Why Documentary films?

Why are film festivals important? This is a question that is repeatedly asked by a variety of individuals. There are even more queries when it specifically comes to documentary films.

There is an erroneous perception that the most exciting festivals and the most ‘looked forwarded to’ events involve only high-budget feature films, because they include blockbuster films in which famous actors and actresses almost invariably take part. Most people seem interested in the celebrities themselves or about their financial gains from making such films.
Film festivals basically provide the opportunity for those who are interested in the art of film making; from up-and-coming film makers and film enthusiasts to script writers and potential directors, both amateur and professional. It is a platform for aspiring people in the film industry to mingle and develop a sense of community and support.
But film festivals are not just about blockbusters, they are also about documentary films which depict social commentaries on real life happenstances. So what makes documentary films attractive and interesting? Since they are based on real life experiences, they have the ability to hit close to home. They revolve around real people in certain situations, the environment, important events, social problems and many more. The key word here is “real”. There are no pretensions, no acting or stage settings; just hard, cold fact and raw reality.
Documentaries are usually made to bring about awareness to the multitude concerning certain issues, to educate people and to basically say “This is what is happening.” Some convey realities not spoken about publicly or that are considered taboo. Documentaries sometimes feature people who have gone through the most horrific situation imaginable, but despite that, still hold their heads high and hope for a better future. It describes strength at its best. Some films use comedy while telling sad stories to show that even through rainy days there is always a place for a bit of sense of humor. 
When some think of documentary films, they automatically think of serious issues; war, poverty, climate change and human suffering depicted through different situations. But it is not all about grim issues; documentaries also feature positive stories on progress, development, peace, love and everything else that is beautiful in the world. It could be comedic and light.
Initiative Africa (IA) is holding the 7th ‘Addis International Film Festival’, beginning on Tuesday and continuing until the following Monday, May 19th. The festival will include many documentary films that convey social messages, address injustices and draw attention to the plight of the poor and underprivileged of the world. It is committed to use film as the medium or tool to get its messages across.
The lined up films are compelling and truly inspiring. Some are award winning films and others are not, but all are equally intriguing. The festival is not only about films, but also incorporates instructive workshops, panel discussions and other special events.
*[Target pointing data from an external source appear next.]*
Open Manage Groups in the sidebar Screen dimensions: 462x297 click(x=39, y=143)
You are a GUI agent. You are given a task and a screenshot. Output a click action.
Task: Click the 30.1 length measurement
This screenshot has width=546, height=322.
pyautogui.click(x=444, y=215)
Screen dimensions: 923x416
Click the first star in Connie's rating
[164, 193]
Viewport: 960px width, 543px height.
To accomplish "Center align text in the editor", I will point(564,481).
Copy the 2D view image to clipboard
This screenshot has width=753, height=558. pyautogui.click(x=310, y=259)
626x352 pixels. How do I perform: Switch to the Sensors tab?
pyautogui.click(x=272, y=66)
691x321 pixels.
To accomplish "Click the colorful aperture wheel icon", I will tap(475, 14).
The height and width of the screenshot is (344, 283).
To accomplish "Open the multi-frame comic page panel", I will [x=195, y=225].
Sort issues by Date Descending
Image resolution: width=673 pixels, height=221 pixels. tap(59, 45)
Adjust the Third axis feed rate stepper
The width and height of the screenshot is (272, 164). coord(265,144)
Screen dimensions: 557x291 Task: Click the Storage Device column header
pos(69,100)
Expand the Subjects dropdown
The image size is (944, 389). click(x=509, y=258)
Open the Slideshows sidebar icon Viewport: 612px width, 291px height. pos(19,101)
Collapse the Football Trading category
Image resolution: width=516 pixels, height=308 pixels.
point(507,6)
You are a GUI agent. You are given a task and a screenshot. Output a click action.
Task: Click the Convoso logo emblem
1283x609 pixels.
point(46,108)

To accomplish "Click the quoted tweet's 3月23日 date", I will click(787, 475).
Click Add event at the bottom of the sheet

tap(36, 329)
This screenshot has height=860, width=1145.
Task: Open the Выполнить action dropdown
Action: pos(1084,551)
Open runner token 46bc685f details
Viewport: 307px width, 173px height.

Despite the recent modest “boom” in film-making in Ethiopia, the film industry remains under-developed. Especially in regards to the making of documentary films, it wouldn’t be wrong to assert that it is practically nonexistent. Through the Addis Film Festival, Initiative Africa hopes to see young men and women challenging conventional perspectives on complex and challenging issues, like social justice, women empowerment, children’s rights, the environment, etc…
It also hopes that the festival will serve as a venue for the interaction of local and international film makers, the youth and the general public. It has also planned a capacity building workshop for some 30 young film professionals on the production of documentary films, in the hopes of contributing to its development.
Atrocities committed and the greediness of foreign powers that result in social turmoil, terror and the feeling of hopelessness among the population of African countries, uncertainty about the prison systems – whether they truly reform wayward youngsters or not – are only a few of the issues the selected films will focus on. It truly is food for thought.
There are also questions on migration and deportation. Some focus on tales of the illegal trade in human organs around impoverished parts of the world that compels you to explore your own moral and ethical beliefs. On the cheerful and lighter side, there is a story about a musical street performance by a group in Hamburg, Germany who dance to collect donations to pay for their schooling to become professional artists.
Comedy, action, drama, tragedy… you name it; it is all there. If you want to witness lights being shined in the darkest parts of the world, if you want to bear witness to human strength at its highest and cruelty at its worst and if you want to have a better perspective of the world around you, then this film festival will be a quintessential portal.